A couple of weeks after that date, however, some residents of the Santa Rosa resort —one of those affected by the oil spill— ​​reported a fetid odor on the coast, headaches and nausea, as in the first days of the leak.

Repsol workers and officials from the Ministry of the Environment and the Ministry of Health went to check the area, after the fishermen found traces of oil buried in the sand and the contaminated seabed.

Regulator Response

After Repsol's statement, the Peruvian regulator responded with similar arguments to those put forward by the oil company: its explanations, it said, have "no legal basis, [the spill] hit the economy of people and markets, whose economic items revolve in around beach businesses, fishing, tourism, restaurants, commerce, recreation, among others”.

And he insisted the judge process the lawsuit.

"We are facing strict civil liability for the risk created, and the estimated damages to the detriment of consumers would exceed 3,000 million dollars plus 1,500 million for collective non-material damage," added the president of Indecopi.
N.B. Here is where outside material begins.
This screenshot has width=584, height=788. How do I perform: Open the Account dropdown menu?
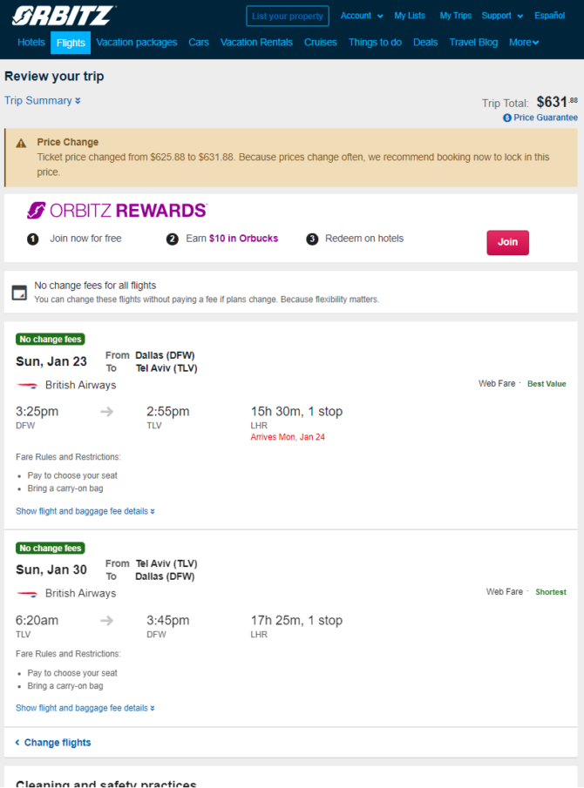[362, 16]
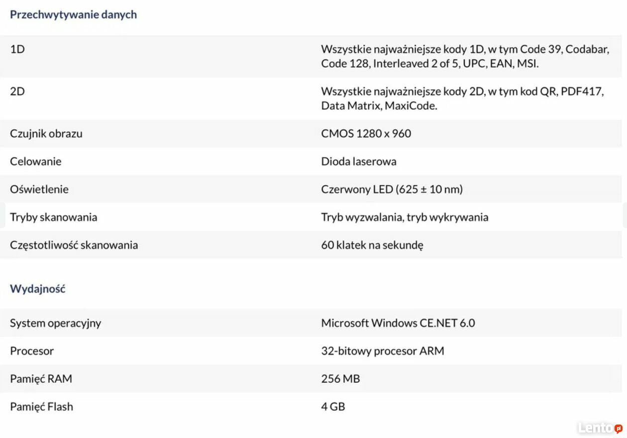The width and height of the screenshot is (627, 438).
Task: Click the Wydajność section heading
Action: point(38,289)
The leak of some 12,000 barrels of crude affected, according to a report by the Ombudsman, 46 beaches and two protected natural areas in a total of 112 square kilometers of sea and coastline.

The environmental disaster caused the death of 900 specimens of fauna registered by the State, and hundreds more reported by fishermen and animal volunteer groups.

Agreements with fishermen and merchants

A month after the oil spill, the company began to sign agreements with some associations of fishermen and small merchants in the seaside resorts, to whom it gave supermarket vouchers for 130 dollars, on one or two occasions.

Some 4,600 people received them, according to Repsol figures.

Thousands of others, however, have not yet obtained anything and hundreds of them still depend on the common pots —which emerged after the spill— ​​to feed themselves, especially in the districts of Ventanilla, Ancón (in Callao and Metropolitan Lima) and in the province from Chancay (Lima region).

The oil company has identified some 5,500 affected, to whom it has delivered more than seven million dollars in advance for reparations, after an agreement signed in March with the Peruvian government.

In said agreement, the company and the authorities of the Andean country undertook to draw up a register of victims.

Several merchant and fishermen guilds then rejected the pact, as they were not consulted.